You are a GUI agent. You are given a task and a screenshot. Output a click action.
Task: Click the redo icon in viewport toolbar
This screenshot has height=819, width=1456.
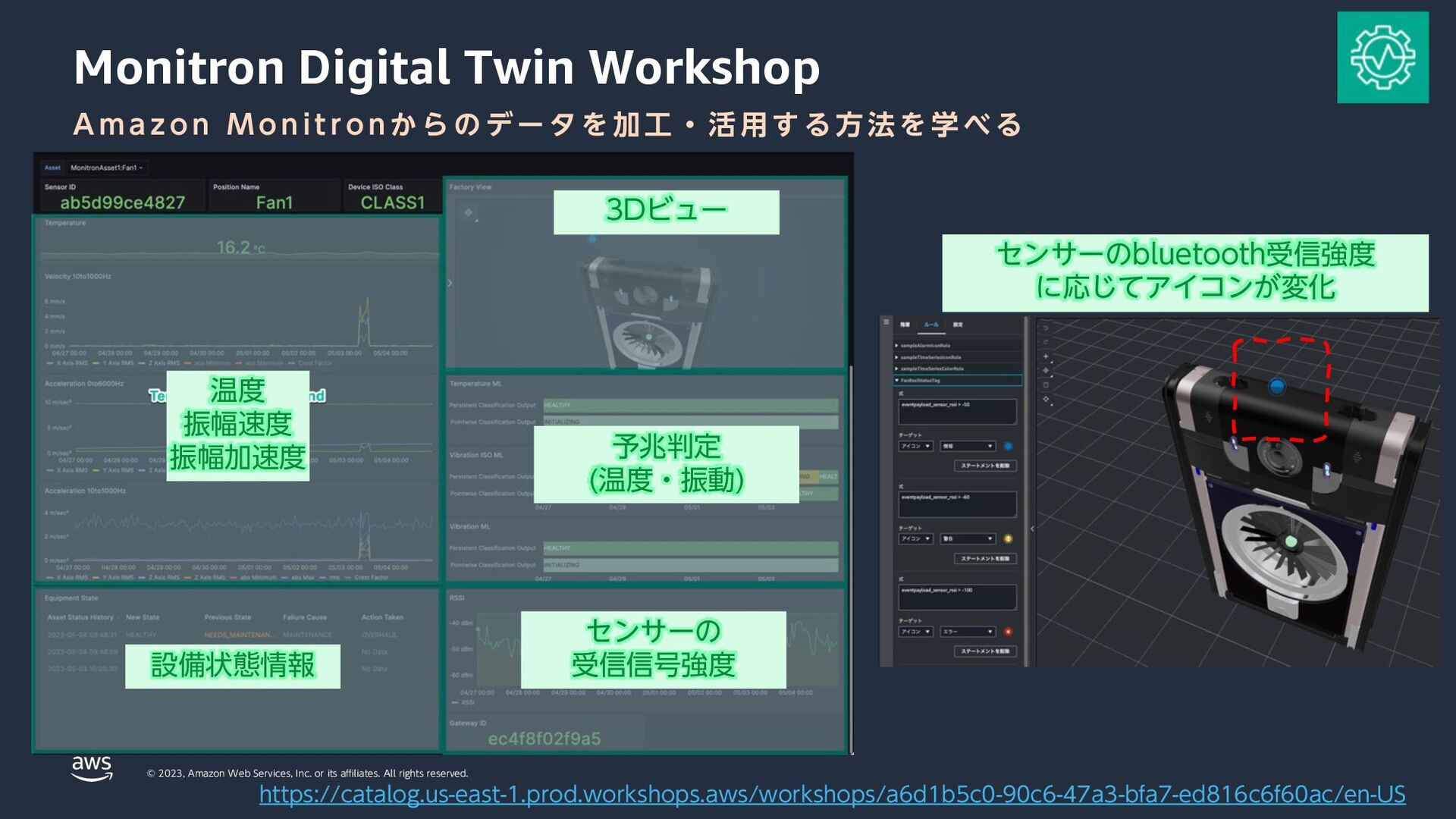(1046, 342)
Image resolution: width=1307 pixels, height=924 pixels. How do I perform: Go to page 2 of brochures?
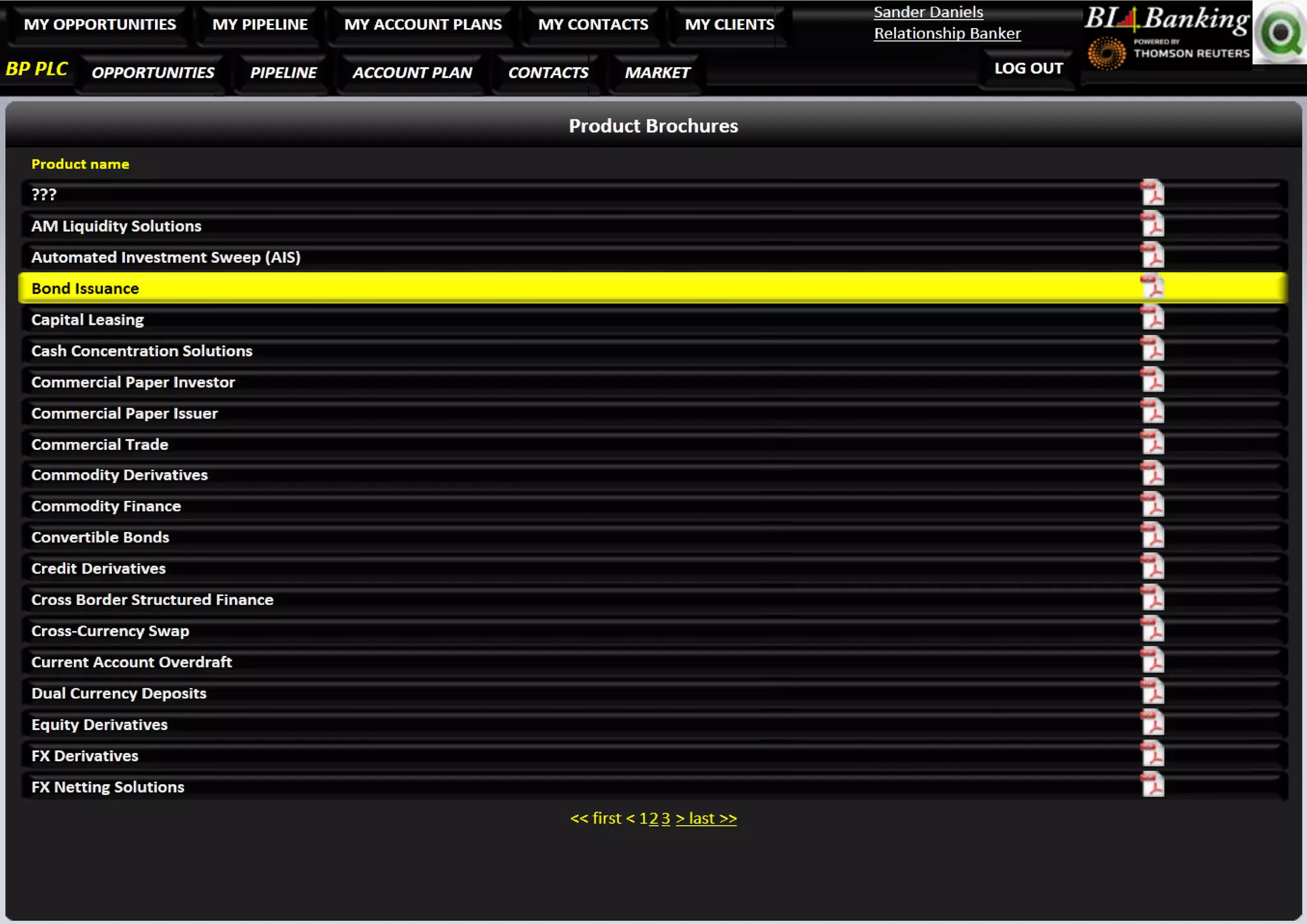tap(654, 819)
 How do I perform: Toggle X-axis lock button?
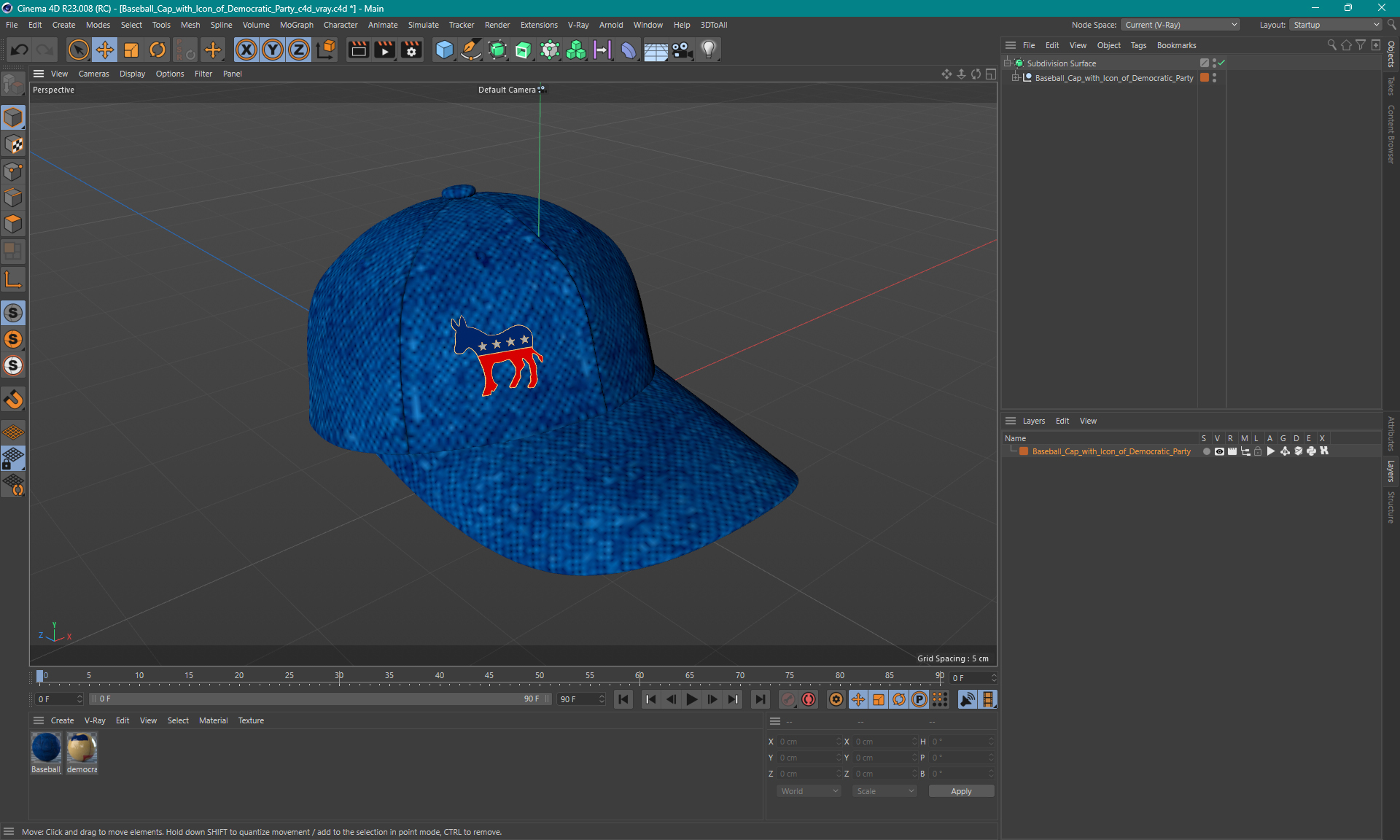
******
- **Problem details**: Output every record exactly, minus the pictures.

- **Result**:
You are a GUI agent. You are given a task and a screenshot. Output a click action.
Task: Click the redo icon in viewport toolbar
This screenshot has height=819, width=1456.
(1046, 342)
Image resolution: width=1307 pixels, height=924 pixels. How do I perform: Go to page 2 of brochures?
tap(654, 819)
 How do I perform: Toggle X-axis lock button?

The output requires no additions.